= TASK DETAILS =
Format everything in the records from the line containing "Deselect checked option" down to the line containing "(x=1233, y=543)", both included, as a JSON list of strings with one string per line and blank lines left out.

——

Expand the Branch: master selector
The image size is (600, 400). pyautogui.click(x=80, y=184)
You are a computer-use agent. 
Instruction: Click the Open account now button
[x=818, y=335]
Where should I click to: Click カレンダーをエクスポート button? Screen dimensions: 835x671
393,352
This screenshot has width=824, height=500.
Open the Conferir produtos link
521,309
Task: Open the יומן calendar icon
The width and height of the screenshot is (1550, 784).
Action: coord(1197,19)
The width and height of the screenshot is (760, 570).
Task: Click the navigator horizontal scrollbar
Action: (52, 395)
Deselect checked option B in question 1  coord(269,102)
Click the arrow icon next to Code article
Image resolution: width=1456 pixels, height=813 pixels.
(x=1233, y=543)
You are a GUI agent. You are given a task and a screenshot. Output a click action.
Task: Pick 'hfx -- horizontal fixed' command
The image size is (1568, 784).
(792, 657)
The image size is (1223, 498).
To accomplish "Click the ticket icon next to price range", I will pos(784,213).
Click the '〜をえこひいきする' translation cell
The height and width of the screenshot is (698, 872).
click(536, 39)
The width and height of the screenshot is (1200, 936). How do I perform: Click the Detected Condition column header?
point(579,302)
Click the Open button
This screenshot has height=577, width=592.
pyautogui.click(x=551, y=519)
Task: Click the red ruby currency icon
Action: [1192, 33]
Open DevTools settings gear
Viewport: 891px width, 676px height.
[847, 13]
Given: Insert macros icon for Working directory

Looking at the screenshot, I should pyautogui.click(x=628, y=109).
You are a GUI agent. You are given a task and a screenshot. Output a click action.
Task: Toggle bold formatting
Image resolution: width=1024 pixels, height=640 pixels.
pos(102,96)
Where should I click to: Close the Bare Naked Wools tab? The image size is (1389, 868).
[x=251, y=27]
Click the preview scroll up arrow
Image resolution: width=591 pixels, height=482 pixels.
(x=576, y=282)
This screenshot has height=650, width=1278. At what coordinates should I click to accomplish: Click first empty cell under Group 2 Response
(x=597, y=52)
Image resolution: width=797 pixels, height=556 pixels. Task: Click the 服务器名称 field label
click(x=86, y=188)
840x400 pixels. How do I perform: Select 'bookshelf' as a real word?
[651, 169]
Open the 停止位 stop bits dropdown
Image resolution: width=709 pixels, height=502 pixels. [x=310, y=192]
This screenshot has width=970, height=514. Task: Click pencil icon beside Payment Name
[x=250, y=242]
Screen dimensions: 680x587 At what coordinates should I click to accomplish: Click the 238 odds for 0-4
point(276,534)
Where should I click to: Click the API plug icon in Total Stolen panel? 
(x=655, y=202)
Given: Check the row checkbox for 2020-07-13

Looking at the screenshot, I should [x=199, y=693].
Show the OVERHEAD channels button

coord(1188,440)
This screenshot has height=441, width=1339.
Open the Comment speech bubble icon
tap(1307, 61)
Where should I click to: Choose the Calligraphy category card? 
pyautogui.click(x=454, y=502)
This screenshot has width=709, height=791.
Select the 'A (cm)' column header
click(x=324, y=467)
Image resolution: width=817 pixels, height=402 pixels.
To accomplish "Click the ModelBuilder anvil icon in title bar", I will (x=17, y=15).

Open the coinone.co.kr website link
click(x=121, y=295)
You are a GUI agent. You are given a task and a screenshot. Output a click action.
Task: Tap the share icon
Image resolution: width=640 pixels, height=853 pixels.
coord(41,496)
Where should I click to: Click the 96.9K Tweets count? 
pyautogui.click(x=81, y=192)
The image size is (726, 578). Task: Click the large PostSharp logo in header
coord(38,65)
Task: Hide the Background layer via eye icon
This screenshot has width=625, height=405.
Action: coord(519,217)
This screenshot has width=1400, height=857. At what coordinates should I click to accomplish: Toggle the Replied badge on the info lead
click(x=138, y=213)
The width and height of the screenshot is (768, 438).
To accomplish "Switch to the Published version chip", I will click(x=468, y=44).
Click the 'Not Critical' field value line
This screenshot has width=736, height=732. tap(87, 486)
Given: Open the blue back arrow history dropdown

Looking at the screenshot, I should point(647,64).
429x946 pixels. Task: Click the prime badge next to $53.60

——

= THE SOLUTION =
[
  "Deselect checked option B in question 1  coord(269,102)",
  "Click the arrow icon next to Code article",
  "Image resolution: width=1456 pixels, height=813 pixels.",
  "(x=1233, y=543)"
]